How Progesterone Is Tested

A blood draw is the standard way to measure progesterone, and timing is everything. The test is typically done on day 21 of your cycle, but that timing assumes a textbook 28-day cycle. The actual target is 7 days before your expected period, which is when progesterone should be at its peak. If your cycles run 32 days, for example, you’d test around day 25. If they’re 26 days, day 19 would be more accurate. Testing on the wrong day can produce a misleadingly low result simply because you haven’t reached your peak yet.

Normal progesterone ranges shift dramatically across the cycle. During the first half (the follicular phase), levels sit between 0.1 and 0.7 ng/mL. After ovulation, during the luteal phase, they jump to 2 to 25 ng/mL. In the first trimester of pregnancy, the range is 10 to 44 ng/mL. A mid-luteal reading below 5 ng/mL, combined with a luteal phase shorter than 10 days, is one proposed diagnostic threshold for luteal phase deficiency.

It’s worth noting that no single progesterone test is considered perfectly reliable for distinguishing fertile from infertile women. Progesterone levels fluctuate throughout the day and from cycle to cycle, so your provider may want to test across multiple cycles or combine a blood draw with other assessments before drawing conclusions.

At-Home Urine Tests

At-home progesterone tests have become widely available. These strips measure pregnanediol glucuronide (PdG), a breakdown product of progesterone that shows up in urine. They’re primarily designed to confirm that ovulation occurred rather than to diagnose low progesterone with precision.

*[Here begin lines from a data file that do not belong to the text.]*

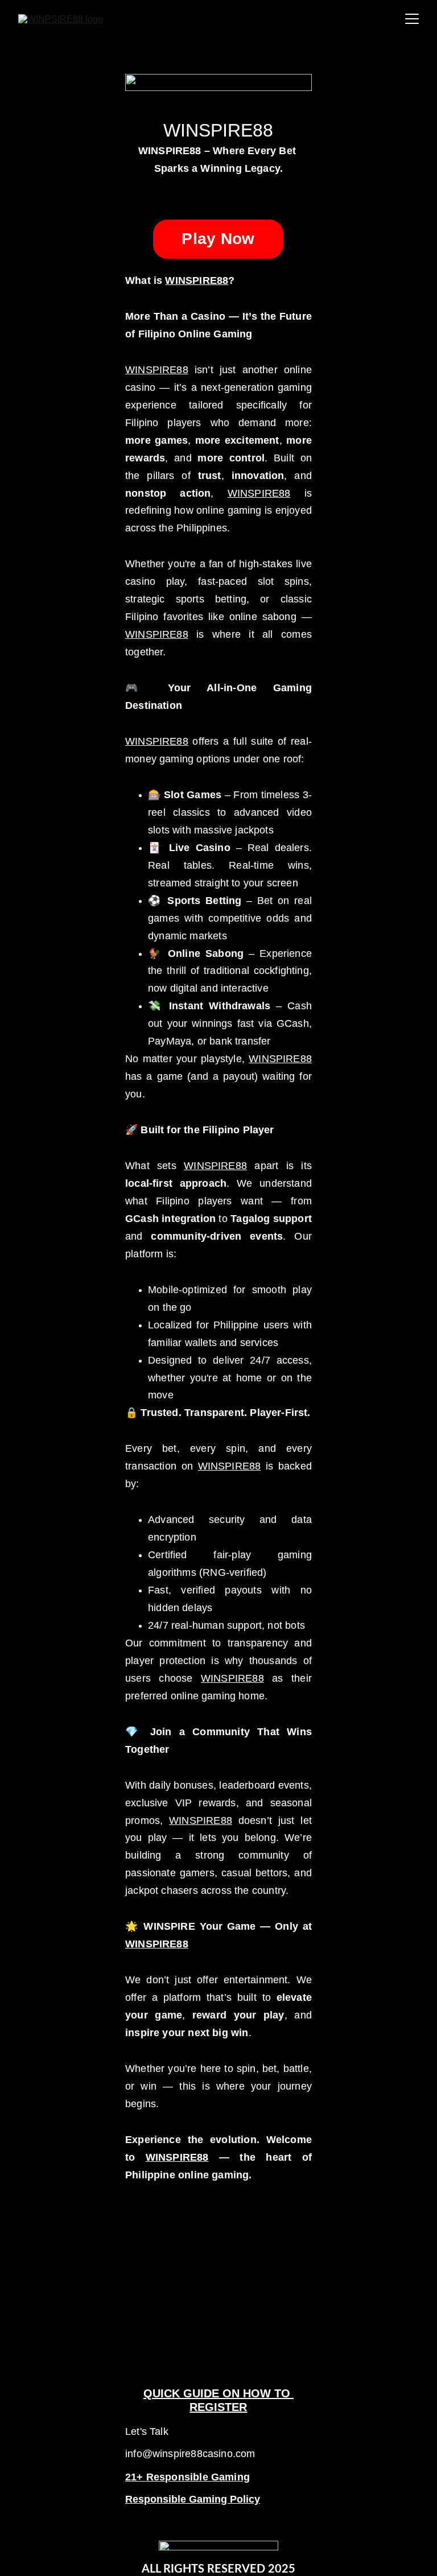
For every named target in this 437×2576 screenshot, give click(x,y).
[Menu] (412, 19)
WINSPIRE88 (196, 280)
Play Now (218, 238)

Research published in Frontiers in Public Health found that three consecutive positive PdG tests at a threshold of 5 micrograms per milliliter, taken after an LH surge, confirmed ovulation with 100% specificity in ultrasound-verified cycles. In practice, though, the 5 μg/mL strips detected ovulation in about 82% of cycles, while strips set at a higher threshold of 7 μg/mL only caught 59%. Positive results most commonly appeared 4 to 5 days after the LH surge.

These tests are useful as a screening tool, particularly if you want to verify that you’re actually ovulating before pursuing lab work. But they can’t give you a precise progesterone number or tell you whether your levels are adequate to sustain a pregnancy. If you’re getting consistently negative PdG results despite positive ovulation predictor tests, that’s a reason to follow up with a blood test.

Tracking Patterns Before Your Appointment

The most useful thing you can do before seeing a provider is to arrive with data. Track your cycle length for at least two to three months, noting when you get a positive ovulation test (if you’re using one) and when your period starts. Record any spotting that happens before your full flow begins, and note symptoms like sleep disruption, breast tenderness, mood shifts, and headaches, paying attention to where they fall in your cycle.

This kind of pattern tracking helps in two ways. First, it tells your provider exactly when to schedule your blood draw for the most accurate reading. Second, it helps distinguish progesterone-related symptoms from other conditions with overlapping symptoms, like thyroid dysfunction or perimenopause, both of which can cause irregular cycles and mood changes. A clear picture of your cycle timing and symptom patterns gives your provider a much stronger starting point than a list of symptoms alone.